Speaking of the house, Lizzie's over it. Every time she has a quiet moment, she flashes back to the murders, which Chronicles makes pretty clear are actual memories of her doling out those axe whacks into the flesh of her father and stepmother. "We need a change of scenery!" she tells Emma, leading her sister toward the fashionable mansion she'd like to buy elsewhere in town. "It's too ostentatious!" staunchly practical Emma protests (later, she'll confess her dearest dream is to marry a guy named "Archibald," to which Lizzie thoughtfully replies, "I never imagined a husband.") Emma also points out that their finances are precarious at best. But it's abundantly clear that Lizzie, whose version of battle armor is a hoop skirt and a tiny, net-festooned hat, won't back down easily. No man, be he scuzzy blood relation or fancy Fall River muckety-muck, will stand in her way.

Lizzie may be equipped to take on the dunderheads in her town, but what about a genuine Pinkerton detective? In the episode's parallel storyline, we meet Charlie Siringo (Cole Hauser), whose first bit of screen time is shooting down his former boss and presenting the wanted man's severed hand to the proper authorities. It must be noted here that Chronicles relies a little too heavily on slo-mo and a distractingly contemporary score (well, it's kind of 1990s rock, actually, but at least 100 years off actual Lizzie Borden-era jams), and nowhere do these two stylistic tics appear more than when Siringo is onscreen.
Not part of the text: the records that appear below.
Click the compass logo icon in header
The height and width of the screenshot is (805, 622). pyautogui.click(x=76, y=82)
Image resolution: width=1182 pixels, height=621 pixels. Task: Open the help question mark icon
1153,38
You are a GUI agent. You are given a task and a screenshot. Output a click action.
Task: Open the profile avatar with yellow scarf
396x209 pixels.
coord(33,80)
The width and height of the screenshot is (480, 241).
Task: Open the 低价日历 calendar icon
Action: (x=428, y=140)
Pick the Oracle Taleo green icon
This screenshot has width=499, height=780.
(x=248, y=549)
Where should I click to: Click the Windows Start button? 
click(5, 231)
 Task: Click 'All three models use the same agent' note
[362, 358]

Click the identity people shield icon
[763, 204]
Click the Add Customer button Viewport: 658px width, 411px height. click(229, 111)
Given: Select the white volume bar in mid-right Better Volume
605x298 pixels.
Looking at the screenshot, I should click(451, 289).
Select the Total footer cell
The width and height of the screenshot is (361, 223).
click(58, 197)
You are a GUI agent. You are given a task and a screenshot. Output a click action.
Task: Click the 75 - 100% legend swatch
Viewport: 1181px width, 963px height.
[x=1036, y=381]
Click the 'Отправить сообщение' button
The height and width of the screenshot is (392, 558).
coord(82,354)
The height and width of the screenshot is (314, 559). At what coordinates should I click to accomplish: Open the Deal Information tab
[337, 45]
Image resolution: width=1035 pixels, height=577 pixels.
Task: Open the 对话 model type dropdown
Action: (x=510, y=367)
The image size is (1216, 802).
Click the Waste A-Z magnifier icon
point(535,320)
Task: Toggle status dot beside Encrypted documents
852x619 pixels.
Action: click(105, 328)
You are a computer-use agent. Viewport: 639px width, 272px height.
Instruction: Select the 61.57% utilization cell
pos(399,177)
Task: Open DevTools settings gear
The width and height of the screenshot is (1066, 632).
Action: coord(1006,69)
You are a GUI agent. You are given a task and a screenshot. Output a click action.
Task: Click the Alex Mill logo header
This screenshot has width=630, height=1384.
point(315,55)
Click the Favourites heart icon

At any rate, he's summoned by an unknown-as-yet client to Fall River, where he posts up at the local inn, to the annoyance of its proprietor, Ezekiel Danforth (John Ralston), who hates all Pinkertons. More sympathetic to his quest is Danforth's wife, Isabel (Olivia Llewellyn), whose scarred face and timid obedience suggest All Is Not Well in her marriage. Isabel and Siringo develop a cautious rapport. She's not sure what she thinks of him poking into the Borden case, which she remembers as a media circus that made life hell at the hotel, but she's OK with a man who treats her kindly for a change.


Siringo and Lizzie don't meet in this episode, but it's inevitable. We see him poking around, quizzing a witness who mysteriously didn't testify at the trial (it's implied that Lizzie did something horrible to dissuade her), and doing that cliched thing where a character needs to find out some top-secret info about someone and goes to a file cabinet which is a) unlocked and b) so organized the file (say, for "L. Borden") appears in the first drawer he goes through. ANYWAY. Lizzie was a so-so student (she did read Bleak House, though) with bad social skills, according to her file. You don't say?

The episode ends with the one-two whammy of Lizzie fake-seducing Almy before stabbing him with a hairpin and beating him into a bloody pulp ... then framing William for it (we're not shown exactly what happens, but one minute she's offering him a drink, the next minute he's hanging in the Borden's backyard barn). The last shot is of Lizzie's face, reacting to the sound of her beloved (?) sister Emma screaming in absolute horror when she discovers his body dangling from the rafters. What's on that face? Obviously, a sinister-as-hell smile.


Next week, Lifetime promises us a "debauched bohemian party in New York City," "a dashing playwright," and Fall River's most notorious gangster, who is played by Jonathan Banks, a.k.a. Mike Ehrmantraut from Breaking Bad. YEP, we'll be tuning in for alllll that.


Livia Augusta

The only reason I'm against watching this is (crazy position here) I actually think Lizzie Borden was innocent. She got her day in court and was acquitted because the evidence was flimsy. I feel so bad for her legacy being that stupid rhyme.